Les jeunes de 15-24 de la région sont particulièrement touchés par la chlamydia, alors que le taux d'incidence est cinq fois plus élevé que dans la population montérégienne en général.

SANTÉ. Alors que la Montérégie connaît une épidémie d’ITSS, la région a enregistré une diminution du taux d’incidence de chlamydia pour la première fois en trois ans, selon le plus récent rapport de la santé publique de la Montérégie.

La région Richelieu-Yamaska, qui couvre la Vallée-du-Richelieu, a cette année connu une diminution de 10% des cas de chlamydia. La Vallée-du-Richelieu et le secteur de Sorel-Tracy sont les seules régions où l’on a enregistré une diminution, alors que l’ensemble de la Montérégie a connu une hausse de 2% des cas.
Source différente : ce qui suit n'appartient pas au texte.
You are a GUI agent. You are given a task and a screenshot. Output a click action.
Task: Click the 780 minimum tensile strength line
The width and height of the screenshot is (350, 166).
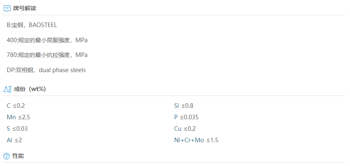point(47,55)
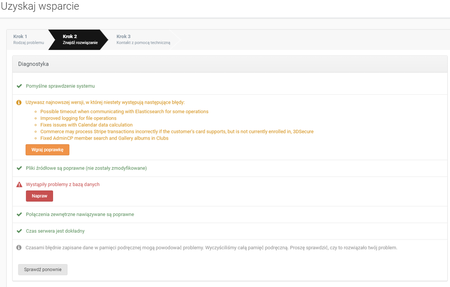
Task: Click the grey info icon beside cache message
Action: tap(19, 247)
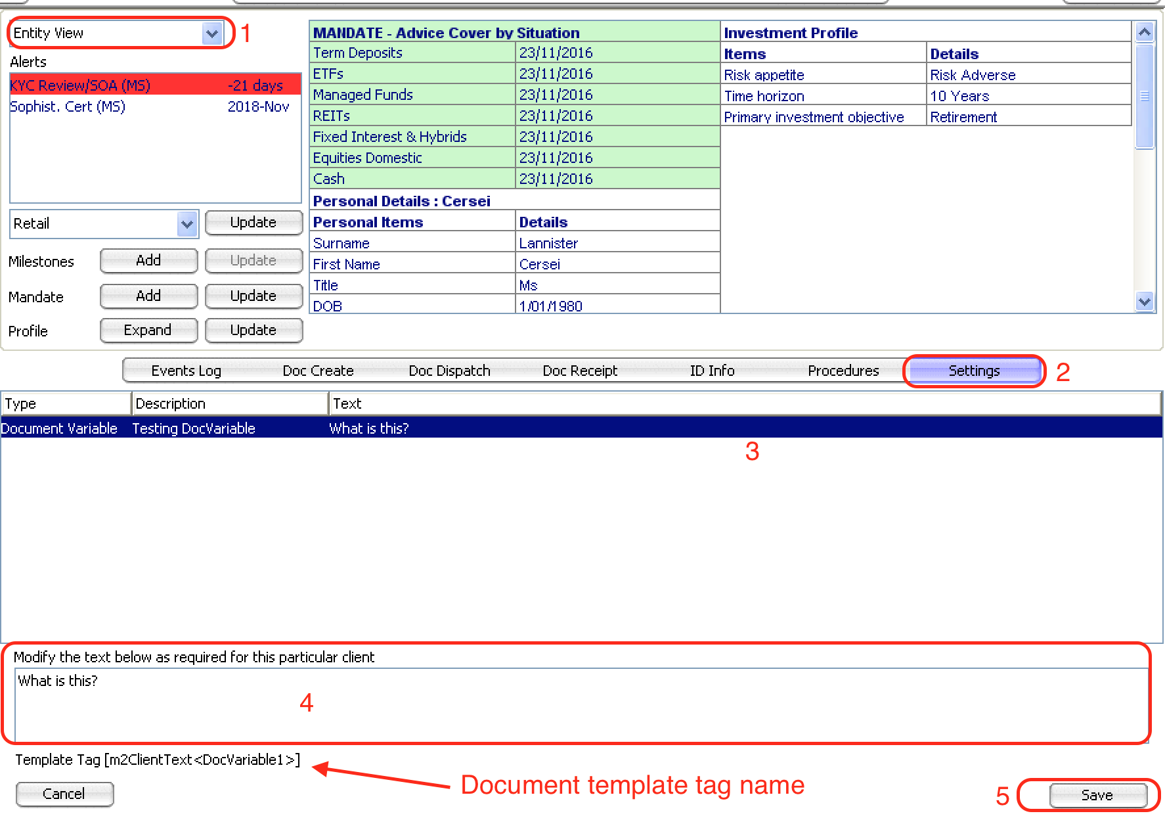Update the Profile
Screen dimensions: 1165x820
[x=253, y=330]
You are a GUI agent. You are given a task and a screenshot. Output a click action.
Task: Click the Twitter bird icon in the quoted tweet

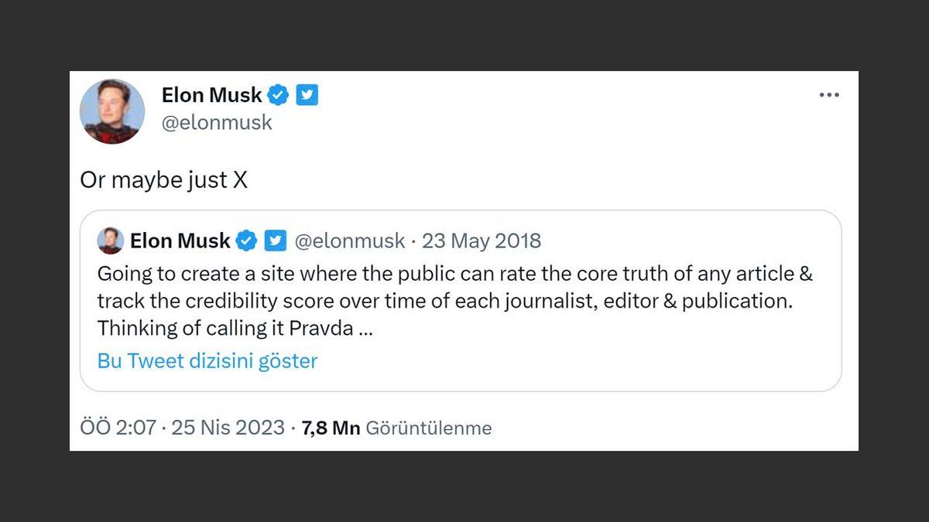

Le taux d’incidence pour 100 000 personnes est passé de 255 à 232 entre 2014 et 2015. La direction de la santé publique de la Montérégie ne s’explique toutefois pas encore cette diminution.  En 2009, le taux d’incidence de cette ITSS était de 158 pour 100 000 dans la région.

Les jeunes touchés par la chlamydia

En Montérégie, comme dans la région, la chlamydia demeure l’infection transmise sexuellement la plus répandue. L’infection continue de prendre de l’ampleur, avec une hausse de 47% plus de cas qu’il y a cinq ans.  

Les jeunes femmes sont plus nombreuses que les hommes à être touchées. Les femmes de 20-24 ans représentaient à elles seules 22% des cas de cette ITSS en Montérégie.

Syphilis et autres ITSS

Après avoir connu un recul dans les dernières années, l’ensemble de la Montérégie a enregistré une hausse  de nombre de cas de syphilis. Les hommes demeurent les plus atteints par cette maladie (82,5% des cas), qui touche l’ensemble de la population de 20 à 64 ans.Depuis 2012, on observe une diminution d’hépatite B partout en Montérégie.  L’hépatite B est la seule ITSS où l’on note une amélioration de la situation sur dix ans. Cette diminution s’explique par l’introduction d’un programme de vaccination obligatoire contre cette maladie dans les écoles en 1994.

Rappelons que le taux d’incidence de l’Hépatite B était alors 50 fois plus élevé.À l’inverse, la gonorrhée est en constante progression depuis les dix dernières années. Le taux d’incidence à 39 par 100 000 personnes, en 2015, est trois fois plus élevé qu’il y a dix ans. Les jeunes de 15 à 24 ans sont les plus touchés.